__WORK TO COMPLETE__.
Please copy every line below that contains the string "height".
MATERIALS PROVIDED START
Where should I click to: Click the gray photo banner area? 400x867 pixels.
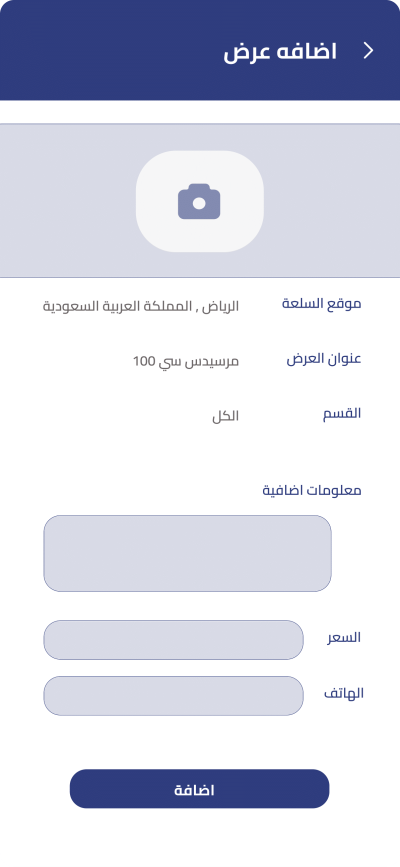200,201
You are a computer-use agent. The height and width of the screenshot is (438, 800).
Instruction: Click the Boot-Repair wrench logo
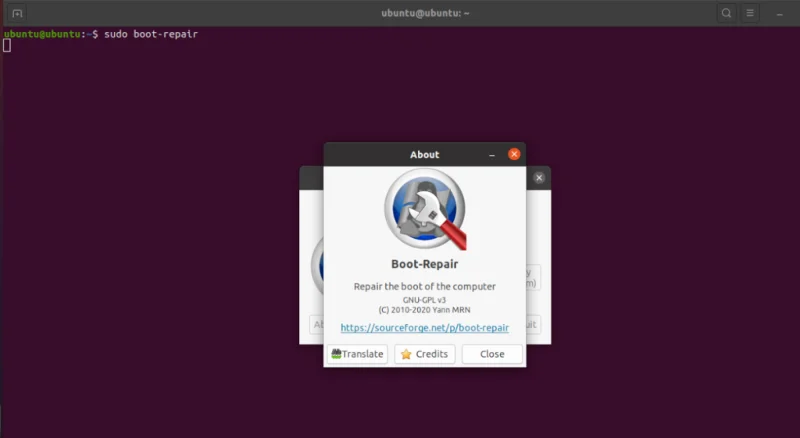(425, 210)
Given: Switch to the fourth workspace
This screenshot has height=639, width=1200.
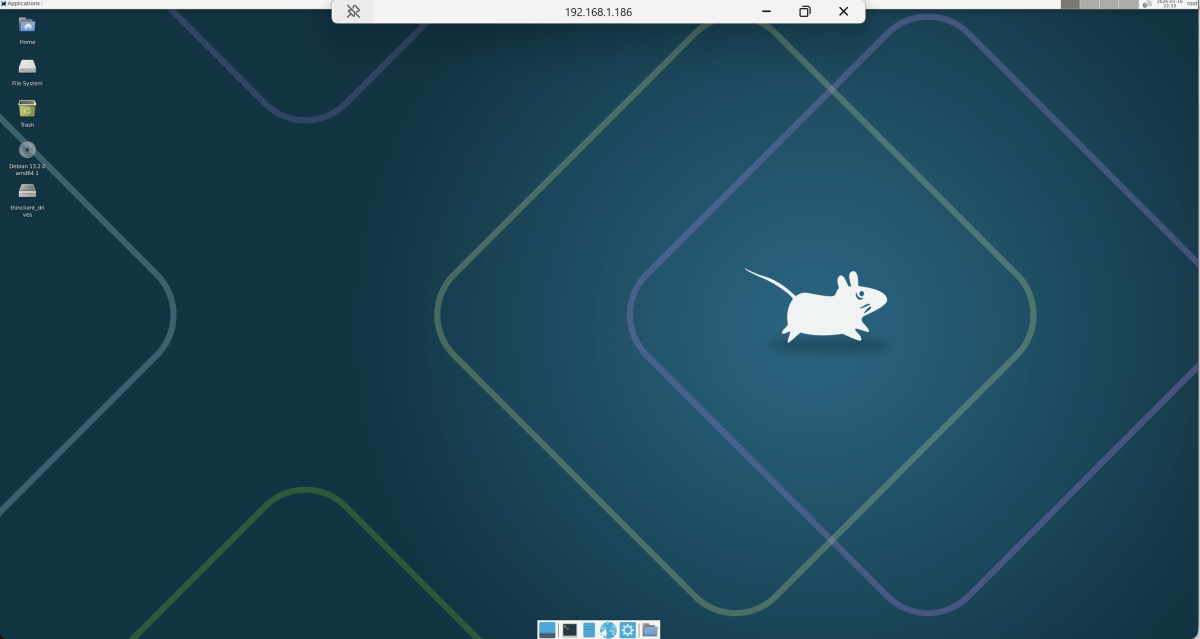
MATERIALS PROVIDED END
__EXERCISE OUTPUT__.
You are a computer-use agent. The height and width of the screenshot is (438, 800).
This screenshot has height=639, width=1200.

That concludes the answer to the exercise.